Given task: Pull out each line of the records that contains the string "pixels", and copy every such line in full.

(Text and element pointing records)
****
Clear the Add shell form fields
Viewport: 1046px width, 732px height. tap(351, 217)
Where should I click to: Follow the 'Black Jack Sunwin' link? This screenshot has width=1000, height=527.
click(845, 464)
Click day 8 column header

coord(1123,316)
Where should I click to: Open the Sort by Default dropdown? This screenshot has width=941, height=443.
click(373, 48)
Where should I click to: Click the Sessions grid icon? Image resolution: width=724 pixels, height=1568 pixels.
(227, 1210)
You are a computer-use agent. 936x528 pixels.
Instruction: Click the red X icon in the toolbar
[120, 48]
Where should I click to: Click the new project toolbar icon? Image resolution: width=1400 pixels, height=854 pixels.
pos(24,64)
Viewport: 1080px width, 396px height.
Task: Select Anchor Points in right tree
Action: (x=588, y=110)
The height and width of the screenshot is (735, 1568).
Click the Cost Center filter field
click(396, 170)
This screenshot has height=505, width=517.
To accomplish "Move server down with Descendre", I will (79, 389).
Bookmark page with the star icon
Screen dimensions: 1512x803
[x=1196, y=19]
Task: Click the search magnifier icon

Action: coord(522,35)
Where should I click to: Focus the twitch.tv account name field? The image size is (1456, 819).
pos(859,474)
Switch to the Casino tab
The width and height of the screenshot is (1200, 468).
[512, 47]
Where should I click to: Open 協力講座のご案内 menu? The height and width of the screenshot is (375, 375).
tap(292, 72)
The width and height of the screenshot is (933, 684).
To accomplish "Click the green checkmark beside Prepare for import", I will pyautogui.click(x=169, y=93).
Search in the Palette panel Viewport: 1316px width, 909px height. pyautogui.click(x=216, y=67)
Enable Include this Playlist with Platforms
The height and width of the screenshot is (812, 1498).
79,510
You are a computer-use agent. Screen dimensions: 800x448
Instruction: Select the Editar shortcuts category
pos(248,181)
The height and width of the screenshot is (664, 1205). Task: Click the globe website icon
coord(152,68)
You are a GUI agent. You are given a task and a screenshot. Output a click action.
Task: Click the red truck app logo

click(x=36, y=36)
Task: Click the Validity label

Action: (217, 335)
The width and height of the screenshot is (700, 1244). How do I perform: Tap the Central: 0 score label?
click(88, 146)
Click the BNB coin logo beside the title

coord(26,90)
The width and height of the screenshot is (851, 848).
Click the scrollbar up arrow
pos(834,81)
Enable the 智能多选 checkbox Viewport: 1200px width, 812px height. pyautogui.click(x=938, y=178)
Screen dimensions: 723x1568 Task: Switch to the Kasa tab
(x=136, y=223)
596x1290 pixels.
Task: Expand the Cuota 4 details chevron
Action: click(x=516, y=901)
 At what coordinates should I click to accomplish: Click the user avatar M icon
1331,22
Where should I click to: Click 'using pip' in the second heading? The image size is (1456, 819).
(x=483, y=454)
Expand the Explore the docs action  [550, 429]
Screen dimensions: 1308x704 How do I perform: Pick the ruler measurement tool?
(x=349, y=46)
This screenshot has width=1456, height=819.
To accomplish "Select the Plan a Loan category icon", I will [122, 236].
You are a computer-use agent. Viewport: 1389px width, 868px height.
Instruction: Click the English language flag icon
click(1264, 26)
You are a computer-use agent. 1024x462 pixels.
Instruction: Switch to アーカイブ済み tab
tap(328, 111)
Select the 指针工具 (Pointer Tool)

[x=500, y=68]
****
Result:
Where should I click to: Click the Sessions grid icon? Image resolution: width=724 pixels, height=1568 pixels.
You are a computer-use agent. 936x528 pixels.
Where should I click to: Click the new project toolbar icon? Image resolution: width=1400 pixels, height=854 pixels.
596x1290 pixels.
You are a computer-use agent. 1024x462 pixels.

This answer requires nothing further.